-- The input follows --
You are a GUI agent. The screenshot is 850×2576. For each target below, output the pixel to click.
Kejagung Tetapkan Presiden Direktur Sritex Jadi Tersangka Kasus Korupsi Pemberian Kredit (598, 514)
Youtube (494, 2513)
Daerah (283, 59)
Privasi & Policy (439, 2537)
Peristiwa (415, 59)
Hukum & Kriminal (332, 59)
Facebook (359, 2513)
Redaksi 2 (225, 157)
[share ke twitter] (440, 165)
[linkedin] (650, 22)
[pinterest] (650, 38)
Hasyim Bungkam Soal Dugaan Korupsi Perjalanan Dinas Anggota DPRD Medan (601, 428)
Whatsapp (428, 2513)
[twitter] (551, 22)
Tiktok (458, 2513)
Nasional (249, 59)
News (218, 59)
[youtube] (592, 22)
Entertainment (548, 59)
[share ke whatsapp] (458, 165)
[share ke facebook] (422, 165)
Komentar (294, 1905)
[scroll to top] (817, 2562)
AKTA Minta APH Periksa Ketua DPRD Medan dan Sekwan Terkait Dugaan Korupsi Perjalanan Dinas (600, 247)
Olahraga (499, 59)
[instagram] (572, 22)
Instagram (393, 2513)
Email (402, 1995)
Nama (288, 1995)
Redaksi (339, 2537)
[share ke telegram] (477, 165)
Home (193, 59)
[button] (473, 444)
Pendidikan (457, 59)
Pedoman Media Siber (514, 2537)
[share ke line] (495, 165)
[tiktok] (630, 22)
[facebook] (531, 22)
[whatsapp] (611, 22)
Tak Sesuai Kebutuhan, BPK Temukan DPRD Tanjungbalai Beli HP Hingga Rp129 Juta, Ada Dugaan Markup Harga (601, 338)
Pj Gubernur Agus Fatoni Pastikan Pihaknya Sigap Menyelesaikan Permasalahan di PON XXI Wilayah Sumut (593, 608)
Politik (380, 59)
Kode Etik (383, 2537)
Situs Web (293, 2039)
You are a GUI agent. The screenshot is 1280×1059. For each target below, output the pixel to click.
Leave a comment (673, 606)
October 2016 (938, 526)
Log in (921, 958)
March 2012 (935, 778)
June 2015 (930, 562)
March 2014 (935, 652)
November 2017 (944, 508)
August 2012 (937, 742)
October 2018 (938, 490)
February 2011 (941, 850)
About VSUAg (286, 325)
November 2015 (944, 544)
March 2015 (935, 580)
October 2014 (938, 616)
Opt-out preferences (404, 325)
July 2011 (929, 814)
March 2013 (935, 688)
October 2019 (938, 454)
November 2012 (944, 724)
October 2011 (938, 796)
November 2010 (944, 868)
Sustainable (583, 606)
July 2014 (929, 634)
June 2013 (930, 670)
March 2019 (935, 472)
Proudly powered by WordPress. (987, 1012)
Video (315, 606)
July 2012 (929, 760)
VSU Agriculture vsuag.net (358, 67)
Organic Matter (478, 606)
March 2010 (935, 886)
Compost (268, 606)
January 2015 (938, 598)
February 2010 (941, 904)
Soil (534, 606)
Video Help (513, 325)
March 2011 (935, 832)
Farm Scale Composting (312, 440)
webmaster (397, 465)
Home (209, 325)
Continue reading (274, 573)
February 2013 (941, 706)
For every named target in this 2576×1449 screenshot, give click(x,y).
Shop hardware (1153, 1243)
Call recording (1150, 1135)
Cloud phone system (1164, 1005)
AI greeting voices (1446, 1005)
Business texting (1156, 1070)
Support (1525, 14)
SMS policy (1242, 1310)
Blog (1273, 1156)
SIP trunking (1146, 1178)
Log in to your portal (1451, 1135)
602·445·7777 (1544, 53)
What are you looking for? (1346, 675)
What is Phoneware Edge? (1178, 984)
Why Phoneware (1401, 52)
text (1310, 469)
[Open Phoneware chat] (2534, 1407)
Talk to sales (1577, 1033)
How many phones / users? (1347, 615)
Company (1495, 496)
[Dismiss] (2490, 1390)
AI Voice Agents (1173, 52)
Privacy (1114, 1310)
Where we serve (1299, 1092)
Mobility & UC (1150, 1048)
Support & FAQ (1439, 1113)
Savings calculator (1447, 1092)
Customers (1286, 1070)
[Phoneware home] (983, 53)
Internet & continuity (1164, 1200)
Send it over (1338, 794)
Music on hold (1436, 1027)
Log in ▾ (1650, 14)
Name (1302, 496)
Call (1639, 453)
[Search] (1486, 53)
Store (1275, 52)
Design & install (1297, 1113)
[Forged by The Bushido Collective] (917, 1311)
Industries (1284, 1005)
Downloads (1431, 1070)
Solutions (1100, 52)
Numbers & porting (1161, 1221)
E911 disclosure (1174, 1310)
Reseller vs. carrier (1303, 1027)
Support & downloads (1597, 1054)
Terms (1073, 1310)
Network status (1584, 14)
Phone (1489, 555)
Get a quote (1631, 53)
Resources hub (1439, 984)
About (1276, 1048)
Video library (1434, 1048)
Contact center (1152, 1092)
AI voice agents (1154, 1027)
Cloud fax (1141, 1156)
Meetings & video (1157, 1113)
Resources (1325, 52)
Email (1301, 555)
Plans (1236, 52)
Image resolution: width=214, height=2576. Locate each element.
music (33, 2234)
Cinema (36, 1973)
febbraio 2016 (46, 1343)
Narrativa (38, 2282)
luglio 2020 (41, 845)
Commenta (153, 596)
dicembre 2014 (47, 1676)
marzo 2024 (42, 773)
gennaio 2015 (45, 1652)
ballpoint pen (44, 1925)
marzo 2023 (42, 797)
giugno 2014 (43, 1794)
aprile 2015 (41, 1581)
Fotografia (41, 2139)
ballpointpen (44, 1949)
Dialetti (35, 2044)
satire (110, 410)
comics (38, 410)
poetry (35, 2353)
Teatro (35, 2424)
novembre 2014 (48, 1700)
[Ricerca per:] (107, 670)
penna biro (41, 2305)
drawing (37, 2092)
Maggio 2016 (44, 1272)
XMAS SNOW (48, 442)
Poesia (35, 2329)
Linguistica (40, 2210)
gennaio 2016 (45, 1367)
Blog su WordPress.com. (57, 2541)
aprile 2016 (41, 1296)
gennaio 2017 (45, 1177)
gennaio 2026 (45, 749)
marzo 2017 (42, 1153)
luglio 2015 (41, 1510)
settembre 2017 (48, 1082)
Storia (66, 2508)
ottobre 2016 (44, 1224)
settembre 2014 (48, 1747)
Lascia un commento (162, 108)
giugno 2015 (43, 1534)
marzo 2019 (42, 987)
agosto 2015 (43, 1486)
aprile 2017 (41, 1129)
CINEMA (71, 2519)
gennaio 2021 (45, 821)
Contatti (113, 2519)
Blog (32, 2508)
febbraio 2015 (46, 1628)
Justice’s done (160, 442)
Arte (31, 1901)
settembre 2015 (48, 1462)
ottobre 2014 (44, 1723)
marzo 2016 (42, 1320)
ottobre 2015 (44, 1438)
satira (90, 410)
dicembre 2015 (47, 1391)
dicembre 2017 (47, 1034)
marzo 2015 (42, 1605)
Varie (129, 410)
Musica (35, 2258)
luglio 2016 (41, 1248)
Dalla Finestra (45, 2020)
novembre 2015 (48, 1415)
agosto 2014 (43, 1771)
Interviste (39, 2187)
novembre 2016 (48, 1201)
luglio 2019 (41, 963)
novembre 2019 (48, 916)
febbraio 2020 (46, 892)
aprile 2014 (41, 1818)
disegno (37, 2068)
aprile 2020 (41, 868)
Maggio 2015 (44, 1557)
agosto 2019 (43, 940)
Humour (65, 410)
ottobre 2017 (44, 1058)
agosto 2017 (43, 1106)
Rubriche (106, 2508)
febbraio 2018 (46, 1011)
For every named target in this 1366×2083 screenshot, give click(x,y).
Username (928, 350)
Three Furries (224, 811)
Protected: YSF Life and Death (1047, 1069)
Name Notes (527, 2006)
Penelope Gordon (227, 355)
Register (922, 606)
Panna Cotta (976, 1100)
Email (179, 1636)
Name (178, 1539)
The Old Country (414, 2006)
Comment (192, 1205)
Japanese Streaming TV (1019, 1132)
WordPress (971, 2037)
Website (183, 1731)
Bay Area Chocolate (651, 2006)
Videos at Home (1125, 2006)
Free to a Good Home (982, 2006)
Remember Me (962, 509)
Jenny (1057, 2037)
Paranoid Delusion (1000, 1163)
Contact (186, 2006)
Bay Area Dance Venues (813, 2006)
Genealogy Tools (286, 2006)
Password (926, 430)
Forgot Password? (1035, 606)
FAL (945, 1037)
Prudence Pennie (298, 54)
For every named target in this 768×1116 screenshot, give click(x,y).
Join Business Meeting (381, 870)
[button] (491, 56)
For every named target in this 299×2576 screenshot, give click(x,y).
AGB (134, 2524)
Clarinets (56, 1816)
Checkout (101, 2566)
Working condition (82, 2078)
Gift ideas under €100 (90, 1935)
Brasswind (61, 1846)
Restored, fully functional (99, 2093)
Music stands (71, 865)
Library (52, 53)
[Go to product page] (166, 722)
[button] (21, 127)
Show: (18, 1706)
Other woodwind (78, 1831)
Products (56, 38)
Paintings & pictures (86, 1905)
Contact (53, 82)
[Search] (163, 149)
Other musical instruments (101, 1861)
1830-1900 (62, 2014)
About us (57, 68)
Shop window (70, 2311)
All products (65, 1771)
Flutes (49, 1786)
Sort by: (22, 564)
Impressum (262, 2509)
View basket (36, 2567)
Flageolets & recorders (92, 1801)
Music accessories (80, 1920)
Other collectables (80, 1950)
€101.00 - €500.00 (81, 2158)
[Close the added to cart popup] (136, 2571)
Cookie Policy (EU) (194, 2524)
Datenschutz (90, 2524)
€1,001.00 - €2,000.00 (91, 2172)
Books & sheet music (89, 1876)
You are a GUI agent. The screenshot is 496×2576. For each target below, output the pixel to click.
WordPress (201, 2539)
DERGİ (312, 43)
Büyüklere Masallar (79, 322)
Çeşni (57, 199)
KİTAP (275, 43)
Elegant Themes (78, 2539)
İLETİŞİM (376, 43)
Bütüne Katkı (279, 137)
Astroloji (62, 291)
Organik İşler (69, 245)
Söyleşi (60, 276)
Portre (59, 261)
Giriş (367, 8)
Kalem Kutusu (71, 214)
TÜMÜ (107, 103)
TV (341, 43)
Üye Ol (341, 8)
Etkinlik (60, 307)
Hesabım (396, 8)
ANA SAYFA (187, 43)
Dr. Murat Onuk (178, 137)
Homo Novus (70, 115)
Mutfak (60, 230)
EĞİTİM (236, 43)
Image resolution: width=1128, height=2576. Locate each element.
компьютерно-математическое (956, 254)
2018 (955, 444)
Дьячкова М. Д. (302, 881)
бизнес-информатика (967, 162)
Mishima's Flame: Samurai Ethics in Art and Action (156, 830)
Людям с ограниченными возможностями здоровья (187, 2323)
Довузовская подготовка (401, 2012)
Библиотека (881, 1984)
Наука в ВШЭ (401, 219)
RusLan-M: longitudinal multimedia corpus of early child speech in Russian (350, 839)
-- The input concluded --
Exercise: For this exercise, output exactly the lines above from the line with "October 2016 (938, 526)" to the line with "November 2012 (944, 724)", counting both, and leave out the rest.

Expected answer:
October 2016 (938, 526)
Log in (921, 958)
March 2012 (935, 778)
June 2015 (930, 562)
March 2014 (935, 652)
November 2017 (944, 508)
August 2012 (937, 742)
October 2018 (938, 490)
February 2011 (941, 850)
About VSUAg (286, 325)
November 2015 (944, 544)
March 2015 (935, 580)
October 2014 (938, 616)
Opt-out preferences (404, 325)
July 2011 (929, 814)
March 2013 (935, 688)
October 2019 (938, 454)
November 2012 (944, 724)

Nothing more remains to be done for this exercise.